_INSTRUCTIONS FOR THE TASK_
Restate the last part of the records below word for word, beginning at the line with "This screenshot has height=580, width=907." and ending at the final line.

Stored items
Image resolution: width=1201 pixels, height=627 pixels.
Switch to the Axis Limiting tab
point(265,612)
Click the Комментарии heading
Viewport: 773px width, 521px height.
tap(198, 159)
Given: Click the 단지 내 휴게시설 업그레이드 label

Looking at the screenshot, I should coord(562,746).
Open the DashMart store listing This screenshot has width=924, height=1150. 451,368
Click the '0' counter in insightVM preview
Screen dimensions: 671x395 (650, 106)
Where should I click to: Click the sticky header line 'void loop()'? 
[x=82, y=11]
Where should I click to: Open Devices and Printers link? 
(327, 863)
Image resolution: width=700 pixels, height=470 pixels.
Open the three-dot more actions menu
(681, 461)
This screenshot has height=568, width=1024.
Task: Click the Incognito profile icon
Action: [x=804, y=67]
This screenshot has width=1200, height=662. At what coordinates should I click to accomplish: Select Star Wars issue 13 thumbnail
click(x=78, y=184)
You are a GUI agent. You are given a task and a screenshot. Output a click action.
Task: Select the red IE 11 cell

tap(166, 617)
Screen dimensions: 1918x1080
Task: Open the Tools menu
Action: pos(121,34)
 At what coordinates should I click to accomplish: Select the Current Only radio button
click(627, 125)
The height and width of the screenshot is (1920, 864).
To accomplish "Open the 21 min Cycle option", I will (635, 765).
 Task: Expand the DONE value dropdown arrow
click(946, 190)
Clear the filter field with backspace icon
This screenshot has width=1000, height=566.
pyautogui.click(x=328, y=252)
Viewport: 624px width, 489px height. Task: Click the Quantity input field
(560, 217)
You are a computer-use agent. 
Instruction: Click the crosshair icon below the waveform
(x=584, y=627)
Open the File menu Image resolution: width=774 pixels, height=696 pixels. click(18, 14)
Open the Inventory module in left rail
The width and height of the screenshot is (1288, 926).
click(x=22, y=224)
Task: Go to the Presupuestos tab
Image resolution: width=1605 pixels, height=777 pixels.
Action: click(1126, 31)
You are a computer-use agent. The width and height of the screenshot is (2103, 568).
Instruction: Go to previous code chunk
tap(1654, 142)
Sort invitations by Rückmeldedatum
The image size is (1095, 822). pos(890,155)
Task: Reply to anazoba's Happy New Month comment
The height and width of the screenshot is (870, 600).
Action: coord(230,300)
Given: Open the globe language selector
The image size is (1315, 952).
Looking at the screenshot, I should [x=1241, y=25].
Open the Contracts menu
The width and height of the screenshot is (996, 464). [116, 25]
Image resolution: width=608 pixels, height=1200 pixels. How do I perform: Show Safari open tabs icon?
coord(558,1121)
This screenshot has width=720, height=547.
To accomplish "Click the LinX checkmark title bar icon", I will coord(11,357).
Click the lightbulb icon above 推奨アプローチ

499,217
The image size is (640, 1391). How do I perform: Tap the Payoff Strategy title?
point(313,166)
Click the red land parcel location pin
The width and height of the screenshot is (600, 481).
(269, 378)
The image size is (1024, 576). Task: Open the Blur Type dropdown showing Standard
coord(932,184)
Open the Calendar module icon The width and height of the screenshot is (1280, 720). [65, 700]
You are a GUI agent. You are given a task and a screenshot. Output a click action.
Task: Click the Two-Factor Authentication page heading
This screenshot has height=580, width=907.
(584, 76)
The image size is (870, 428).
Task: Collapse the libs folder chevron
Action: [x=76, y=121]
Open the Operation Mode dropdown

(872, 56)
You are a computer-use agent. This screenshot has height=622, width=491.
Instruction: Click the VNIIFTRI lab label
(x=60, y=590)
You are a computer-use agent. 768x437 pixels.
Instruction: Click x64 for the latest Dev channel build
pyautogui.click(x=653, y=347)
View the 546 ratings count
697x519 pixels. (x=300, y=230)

_ANSWER FOR THIS EXERCISE_
This screenshot has height=580, width=907.
(584, 76)
The image size is (870, 428).
Task: Collapse the libs folder chevron
Action: [x=76, y=121]
Open the Operation Mode dropdown

(872, 56)
You are a computer-use agent. This screenshot has height=622, width=491.
Instruction: Click the VNIIFTRI lab label
(x=60, y=590)
You are a computer-use agent. 768x437 pixels.
Instruction: Click x64 for the latest Dev channel build
pyautogui.click(x=653, y=347)
View the 546 ratings count
697x519 pixels. (x=300, y=230)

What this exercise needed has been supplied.